The speed of operation was calculated from the time taken to weed a single row

To meet this increasing demand, there must be an increase in production as well. However, most farmers continue to use manual tools resulting in low productivity in addition to the associated drudgery. This has contributed to stagnation in maize production, raising concern over livelihood security for a considerable section of the population.While there are several factors contributing to the problem of low production of maize in Uganda, heavy reliance on human muscles as the main source of farm power is a major impediment . Agricultural production in Uganda is characterized by low levels of mechanization with only 10% of farmers using some form of mechanization. While the proportion of farmers in Uganda using Animal Draught Technology is relatively higher compared to use of engine power , its use is largely limited to ploughing operations .The lack of appropriate technologies for mechanized farming operations in Uganda continues to be a major challenge to the goal of increasing agricultural production. Majority of farmers are low-income smallholders, unable to afford tractor-powered equipment while most of the available draught animal powered equipments perform a single operation, making DAP and the associated tools relatively expensive as well.

Since modern agricultural equipment which is crucial to improved production is beyond the buying capacity of most smallholder farmers, there is need for low-cost equipment that can handle labor-intensive operations particularly ploughing, planting and weeding so as to increase maize production. A study conducted by concluded that in areas where farmers use DAP equipment,sawtooth greenhouse significant improvements in production can be obtained through the introduction of small-scale farm implements and machines. Similarly,argues that use of animal-drawn tools and equipment can increase yield of agricultural produce significantly and reduce labor demand in farming operations. In this paper,the process of developing and evaluating the performance of an integrated ox-drawn tool that combines a plough, planter and cultivator, for small-scalemaize farmers in Uganda is described. The cultivating unit was designed for inter-row weed control in maize fields with an inter-row spacing of 75 cm. The unit comprised of sweeps, shanks, crossbeam and beam end attachment. These components were designed using standard procedures for design of machine elements. For soil-engaging components,duck-foot sweeps were selected due to availability on the local market and their ability to manipulate soil owing to their large wing width. Arrangement of sweeps was chosen to achieve maximum weeding area between the rows without damaging the crop and was done in accordance with .

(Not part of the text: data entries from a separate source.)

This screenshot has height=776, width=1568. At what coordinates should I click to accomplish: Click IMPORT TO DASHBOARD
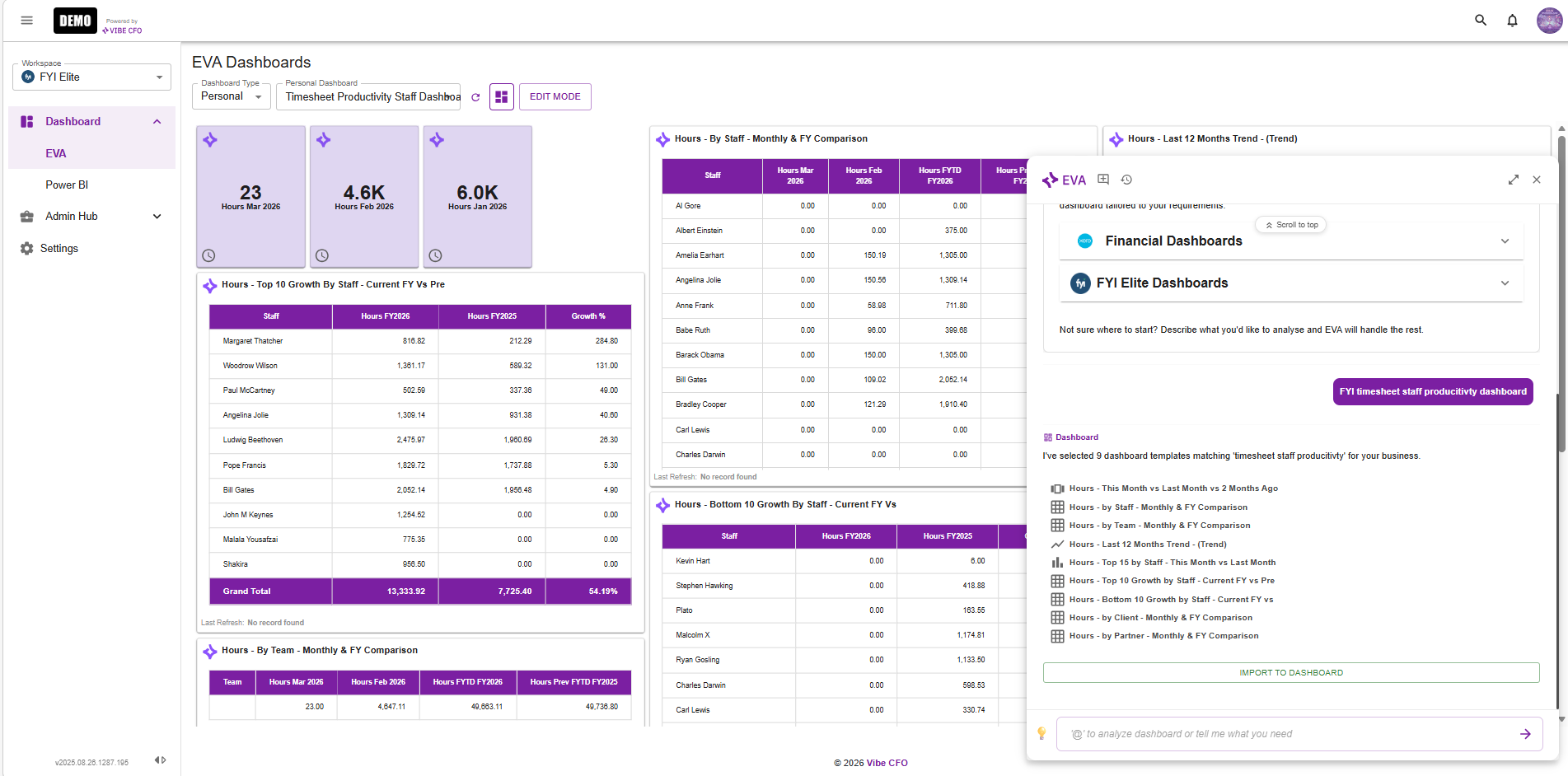coord(1290,672)
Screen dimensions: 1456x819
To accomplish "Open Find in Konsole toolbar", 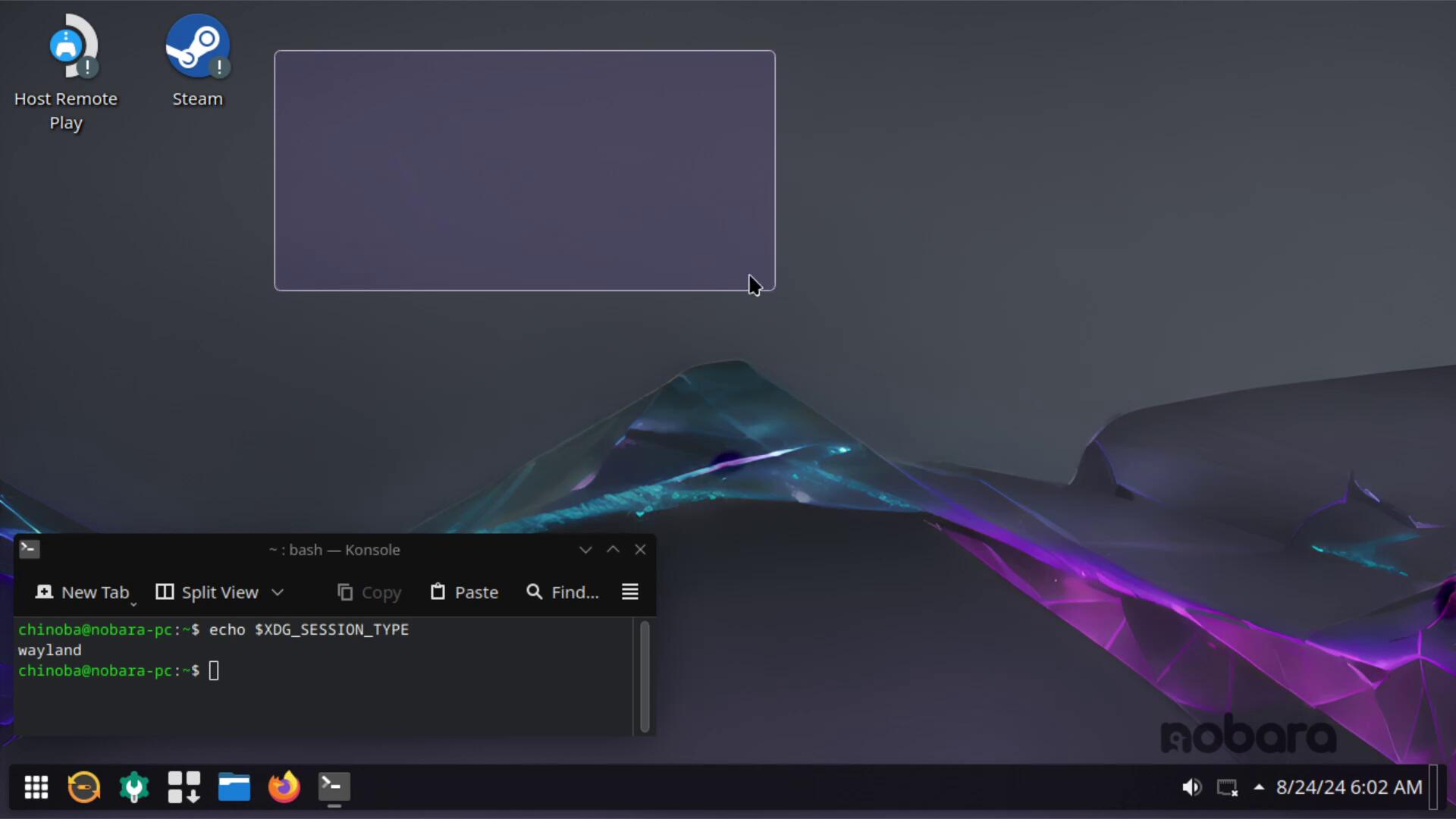I will click(562, 592).

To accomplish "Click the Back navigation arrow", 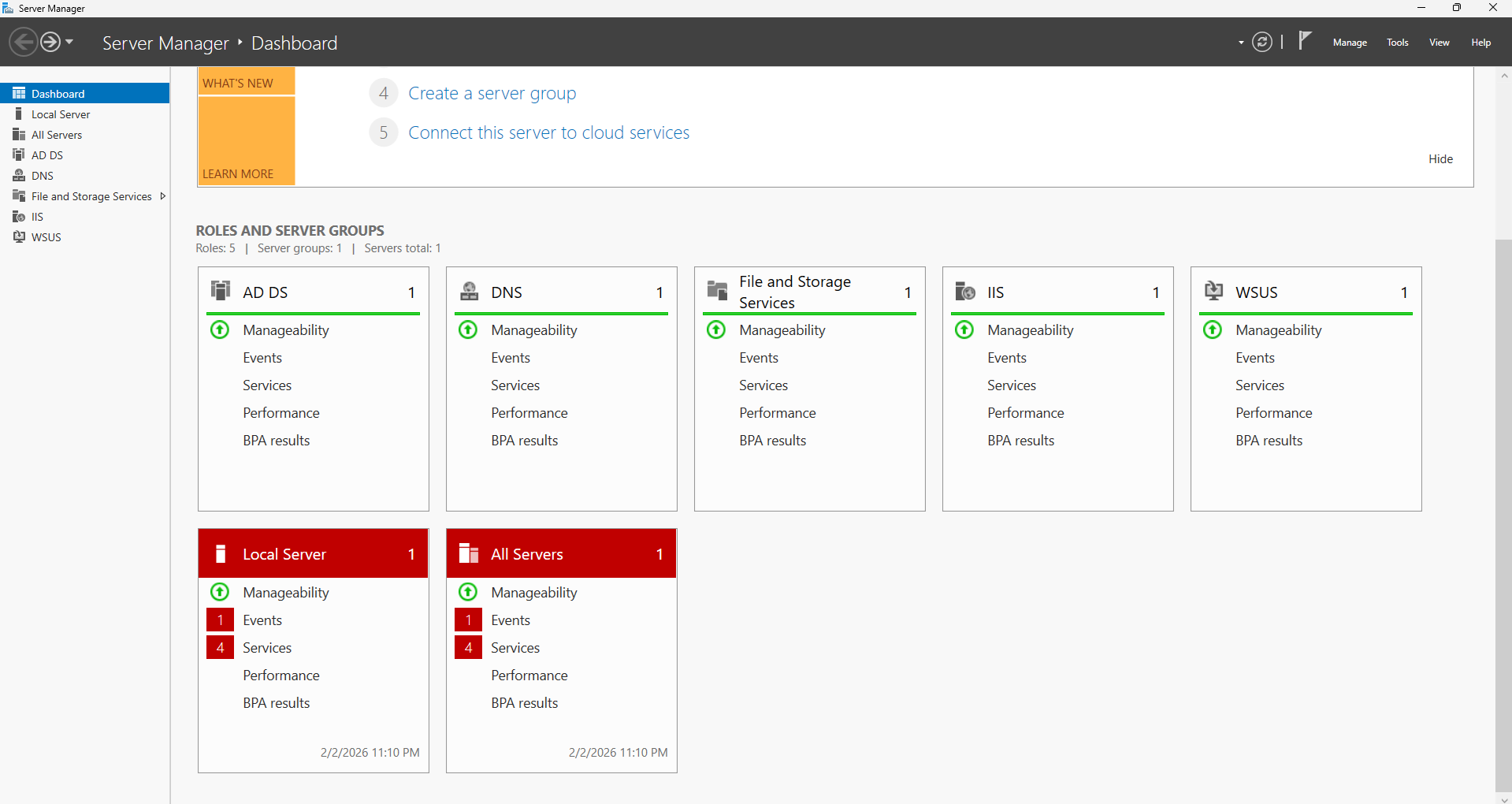I will (23, 41).
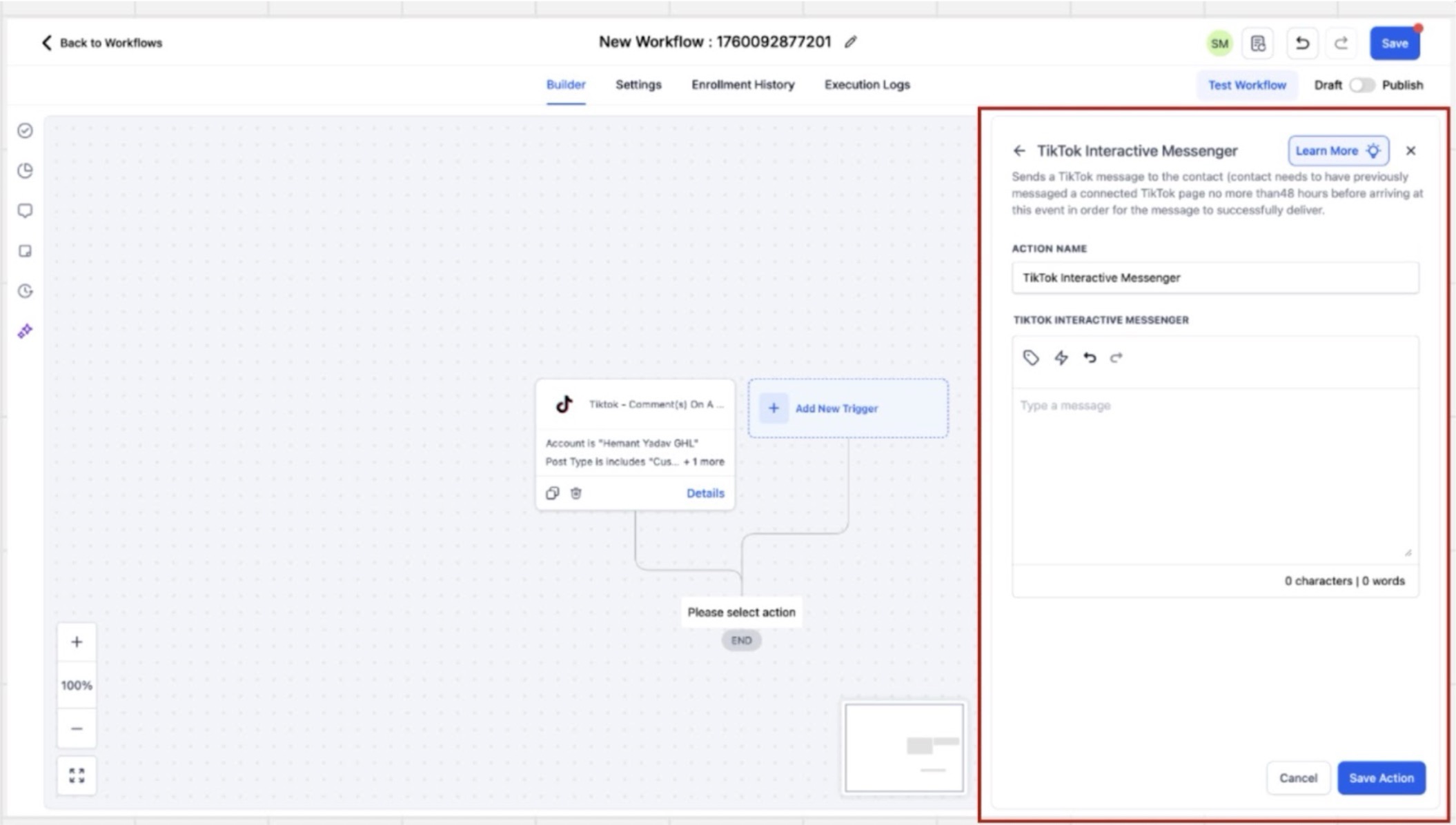Open the Execution Logs tab

tap(867, 85)
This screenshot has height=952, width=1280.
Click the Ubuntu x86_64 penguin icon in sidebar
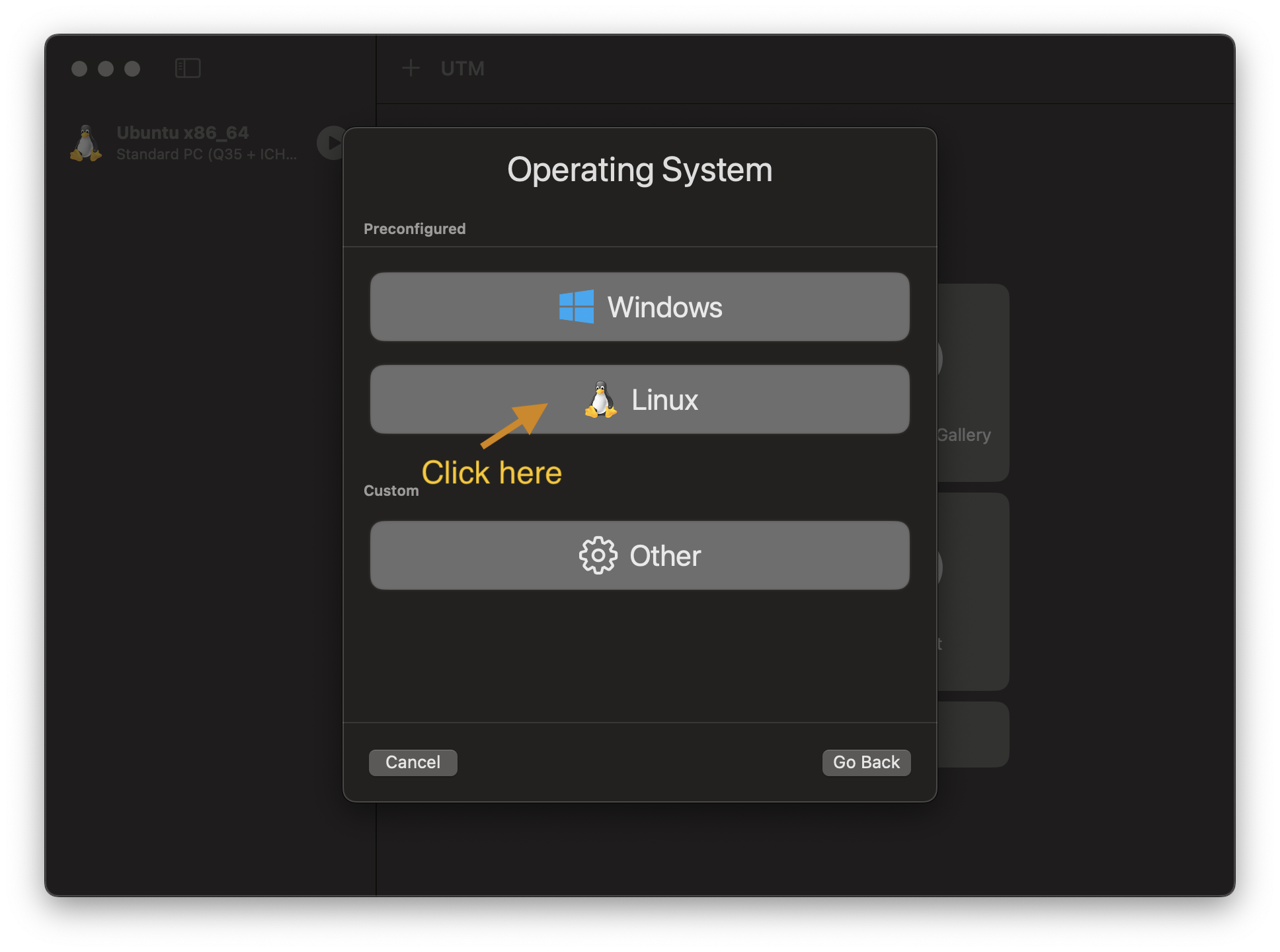[86, 143]
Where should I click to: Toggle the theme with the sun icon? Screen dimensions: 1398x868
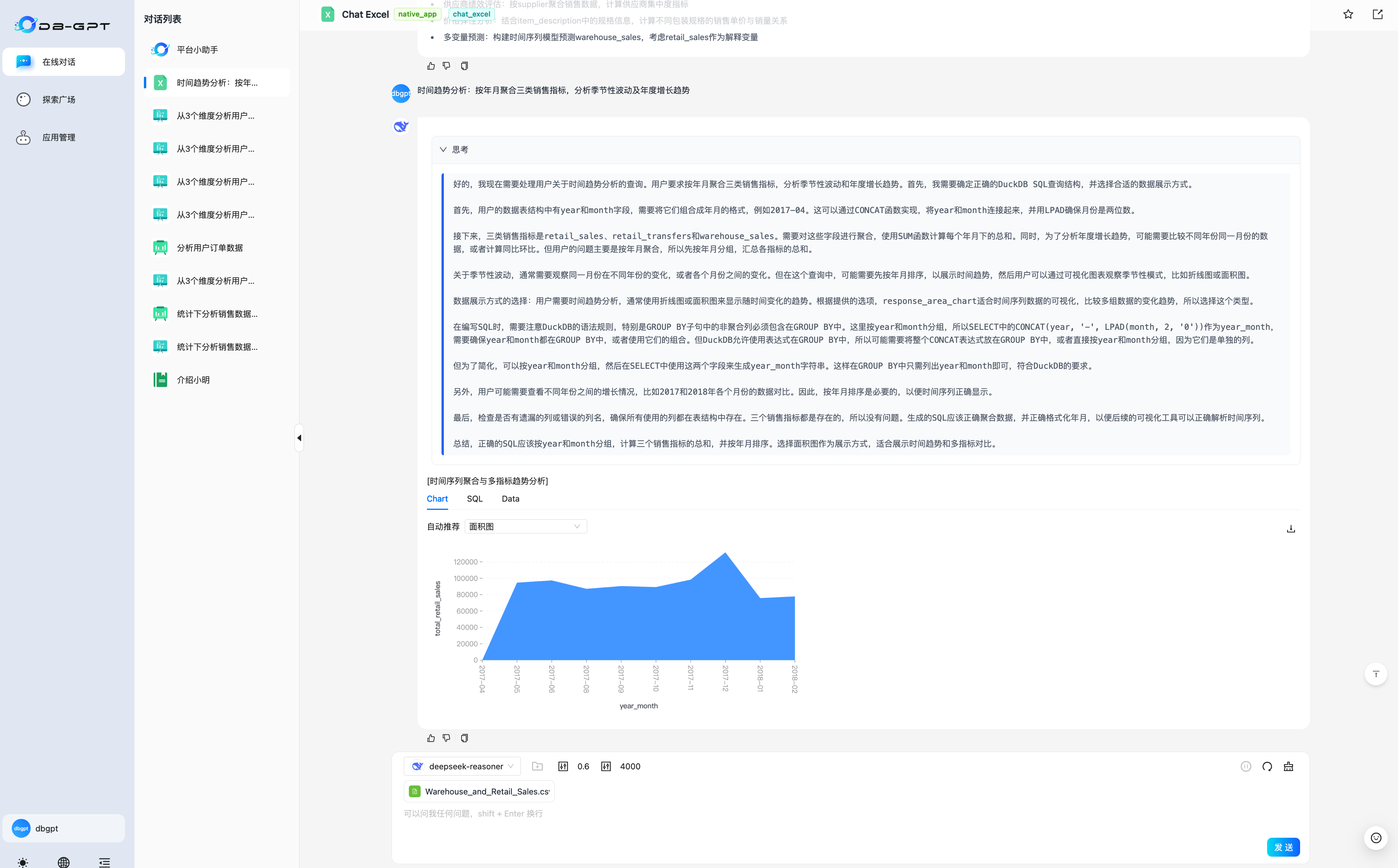pos(23,862)
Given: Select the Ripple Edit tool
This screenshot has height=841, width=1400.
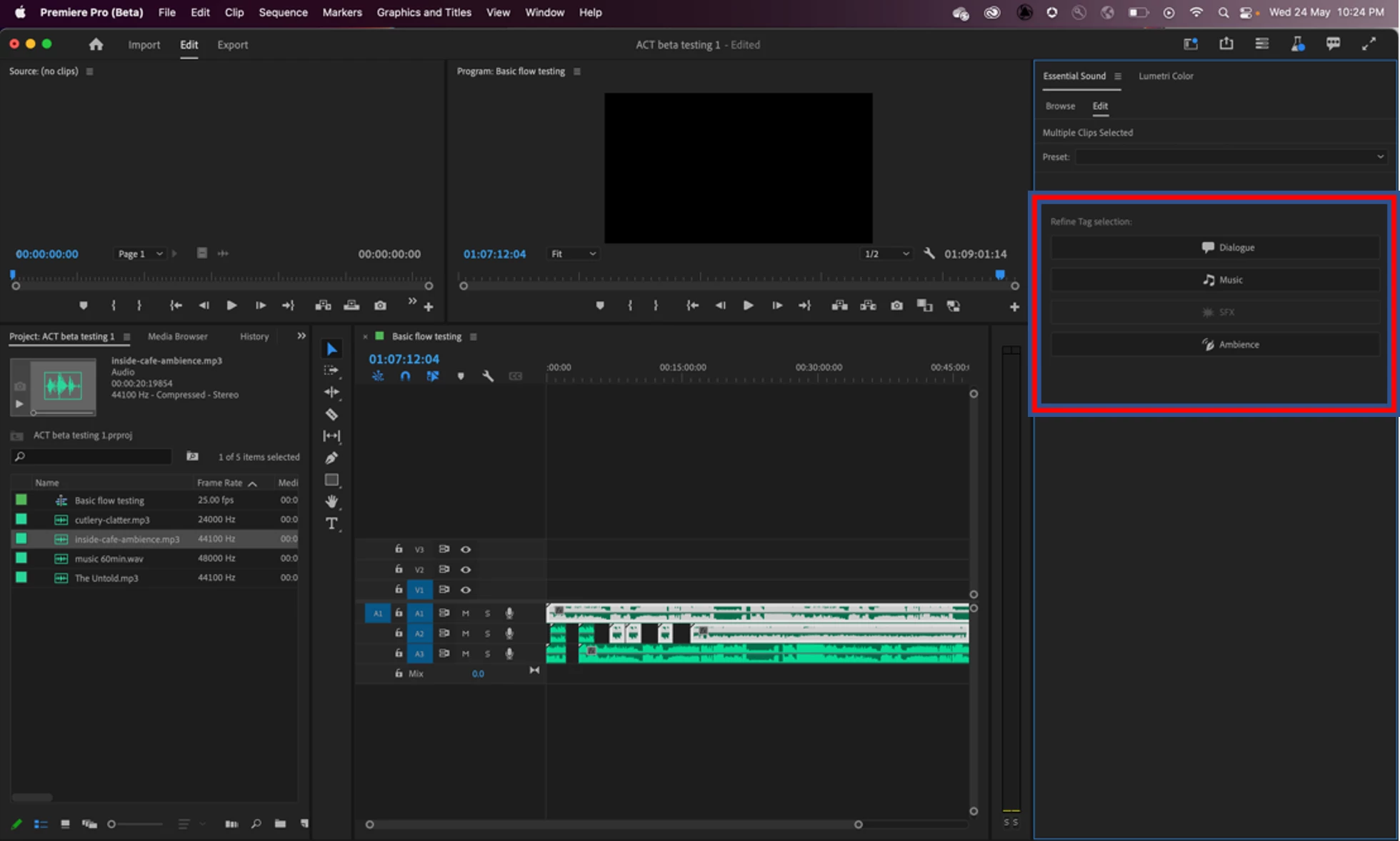Looking at the screenshot, I should 331,392.
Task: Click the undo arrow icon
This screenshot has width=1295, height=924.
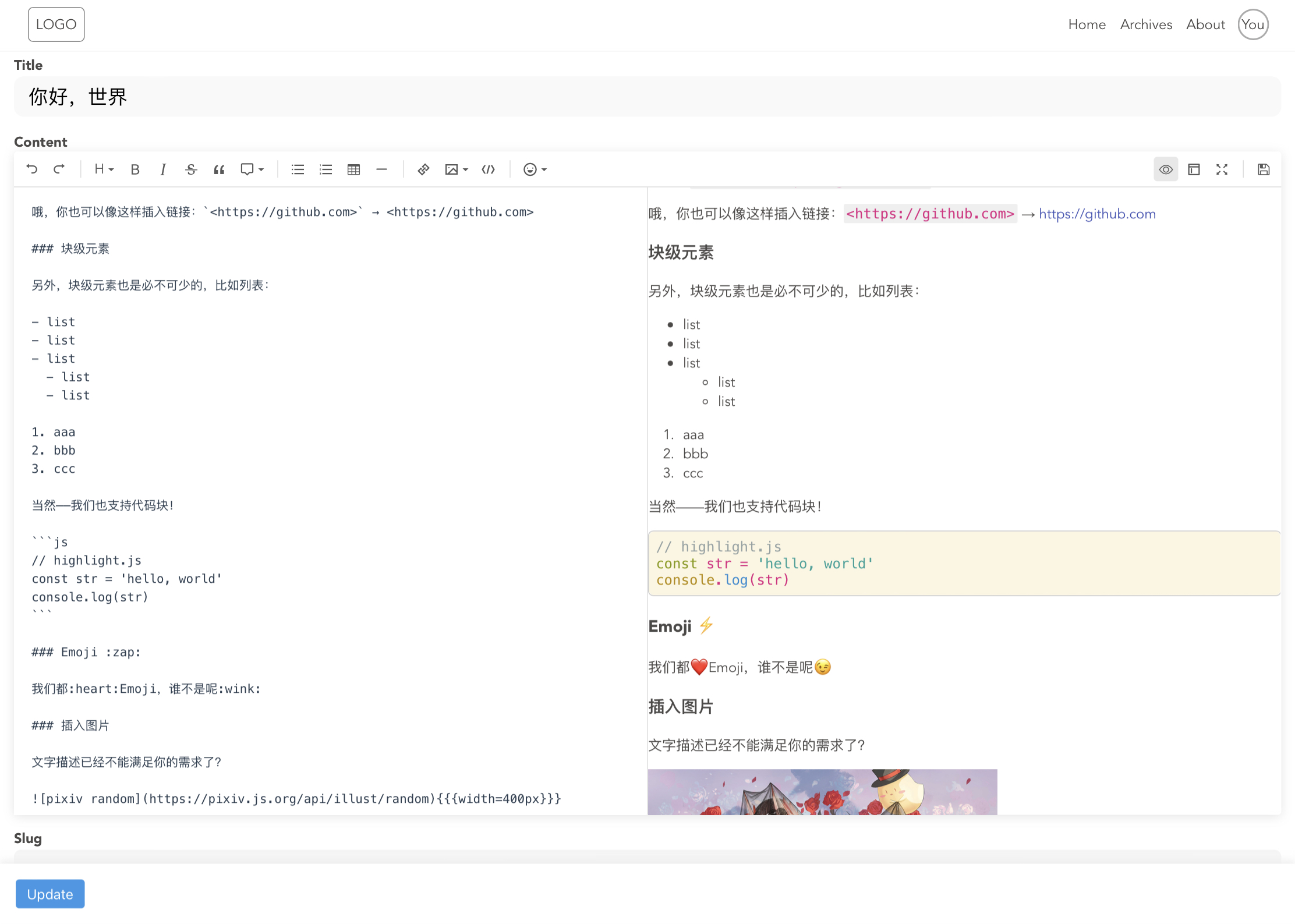Action: pyautogui.click(x=32, y=169)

Shanks were sized basing on the maximum bending moment they are subjected to in operation which was obtained by considering the shank as a cantilevered beam carrying a point load at the end with sweeps and fixed on the plough beam. The load on sweeps was obtained as the total draft force on soil-engaging components which is the product of sweep cross-section area and unit draft for clay loam soil in friable moisture condition. The cross beam, on which shanks are attached, was designed based on maize inter-row spacingand the maximum shear force and bending moment to ensure strength and rigidity. The cultivator was tested in average plot sizes of 80 by 10 m having maize planted at an inter-row spacing of 75 cm and an intra-row spacing of 30 cm. The cultivator was adjusted to a working depth of 40 mm and hitched to the animals.During field tests, actual operating width and depth of cultivation were measured as well as the operation time and turning time. Two timers were used, one for time spent per each run along a row and the other one for total time taken to carry out the operation.This operation was replicated ten times and data collected was used for calculating the average field capacity and efficiencies.Weeding efficiency was calculated by counting weeds before and after weeding operation, measurements of weed cover, and total area of cultivation were measured. Crop damage was assessed by counting crop plant populations in each row before and after the passage of the cultivator.